LISTED RECORDS:

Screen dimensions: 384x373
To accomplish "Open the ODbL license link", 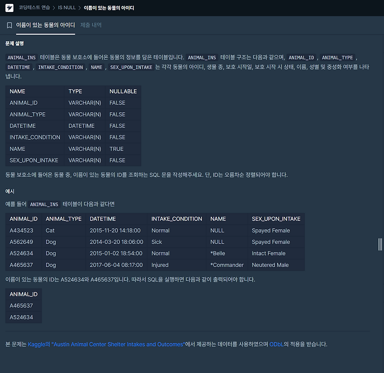I will [276, 344].
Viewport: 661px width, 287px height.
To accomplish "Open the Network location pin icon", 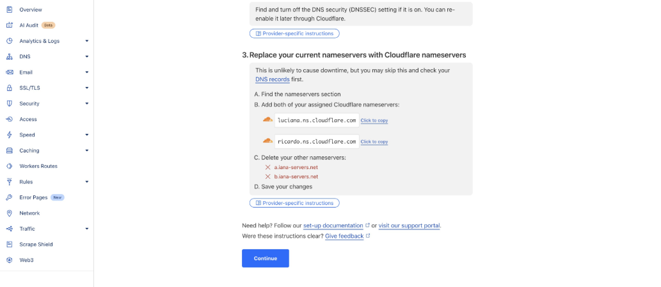I will tap(10, 213).
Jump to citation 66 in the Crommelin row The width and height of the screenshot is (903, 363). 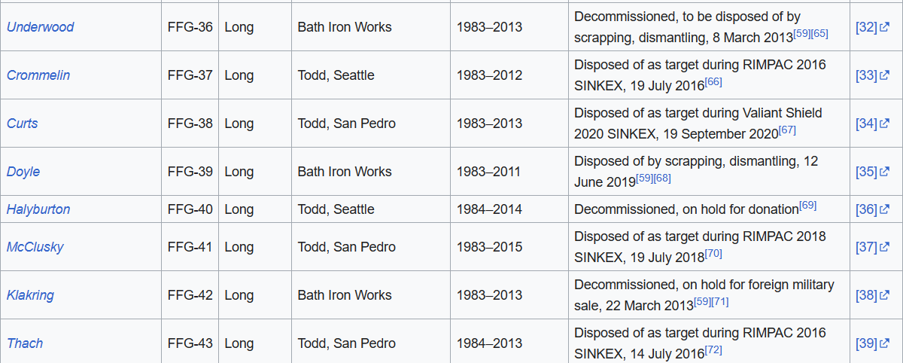(x=713, y=82)
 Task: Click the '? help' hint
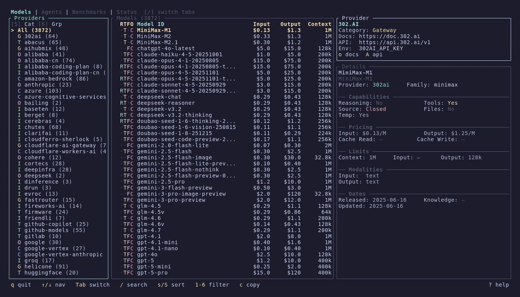[x=498, y=285]
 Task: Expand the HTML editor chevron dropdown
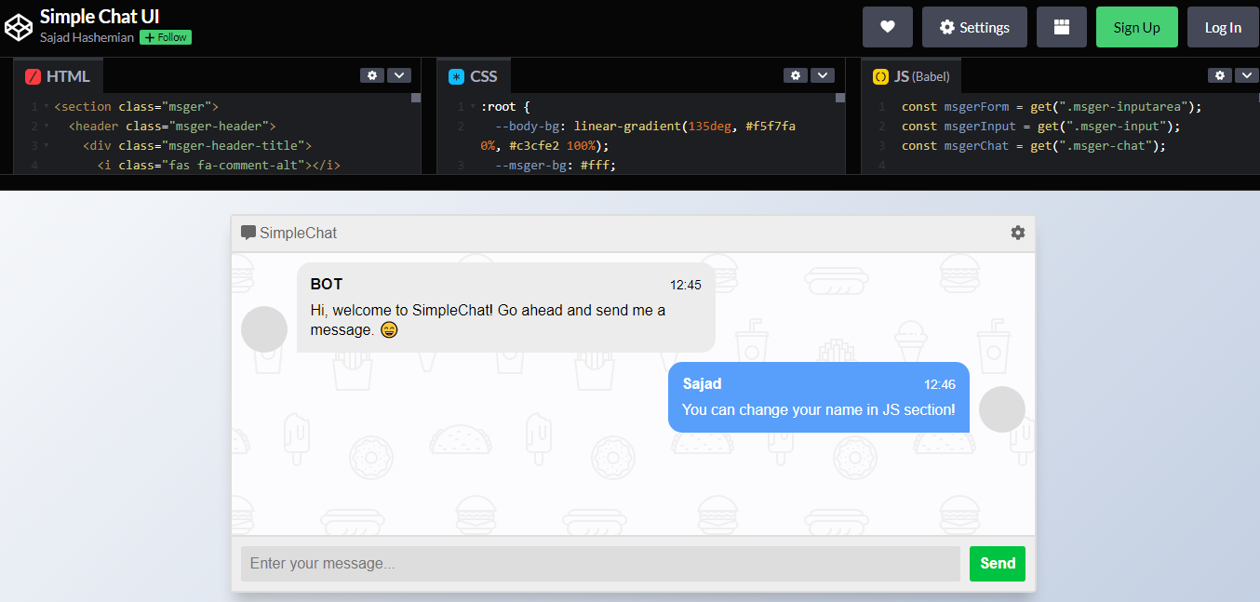click(x=399, y=75)
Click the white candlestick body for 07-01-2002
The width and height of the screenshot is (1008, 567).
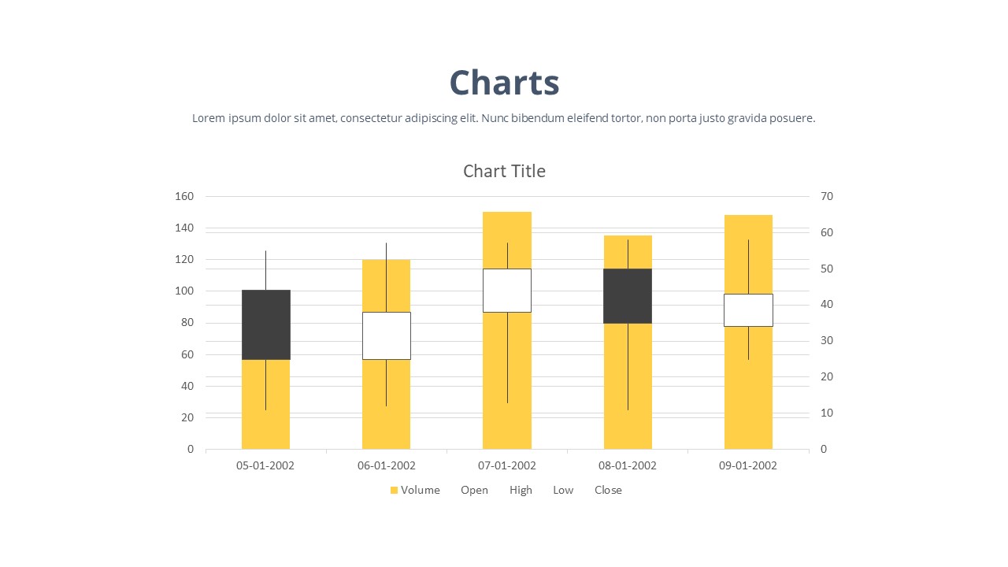(507, 291)
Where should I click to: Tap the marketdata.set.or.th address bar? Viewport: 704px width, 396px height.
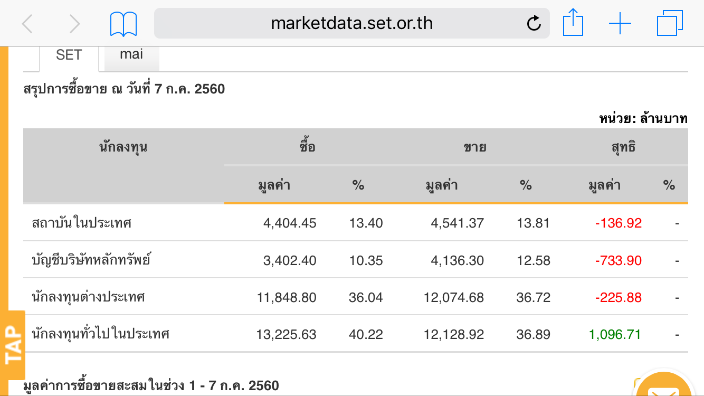pyautogui.click(x=351, y=23)
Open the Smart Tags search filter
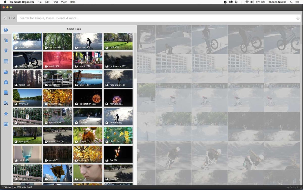The image size is (303, 190). [6, 30]

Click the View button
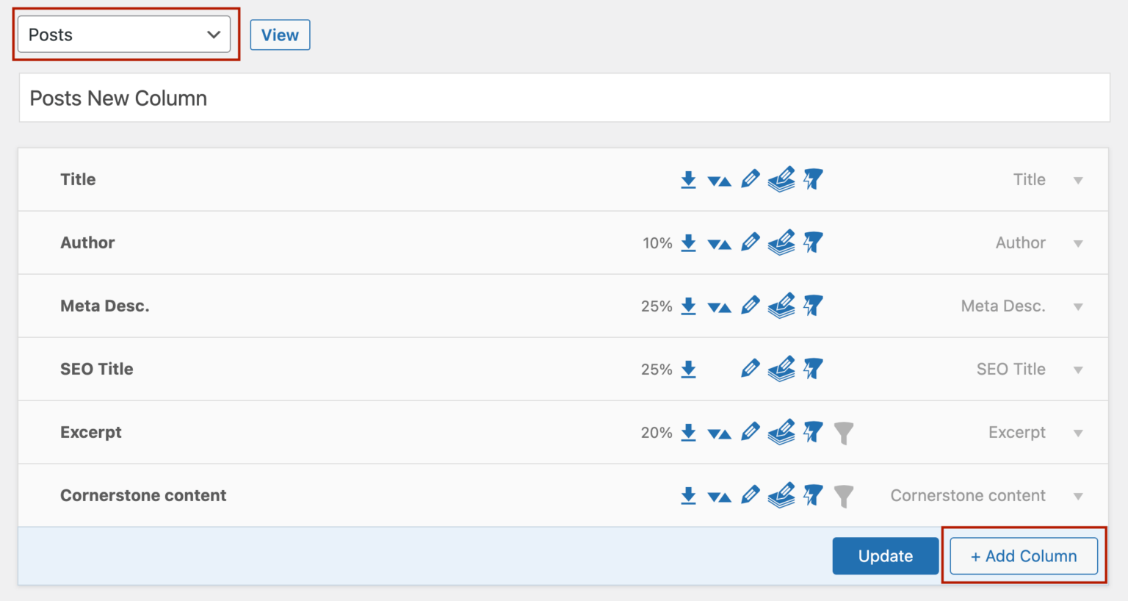(x=280, y=35)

TASK GOAL: In the entries above, find the line containing "Click the white". Transcribe it and every later line to the end, exactly, and leave out the pictures.

SOLUTION TO THIS EXERCISE:
Click the white candlestick body for 07-01-2002
The width and height of the screenshot is (1008, 567).
(507, 291)
Where should I click to: Tap the marketdata.set.or.th address bar? Viewport: 704px width, 396px height.
pyautogui.click(x=351, y=23)
Open the Smart Tags search filter
The image size is (303, 190). [6, 30]

Click the View button
(x=280, y=35)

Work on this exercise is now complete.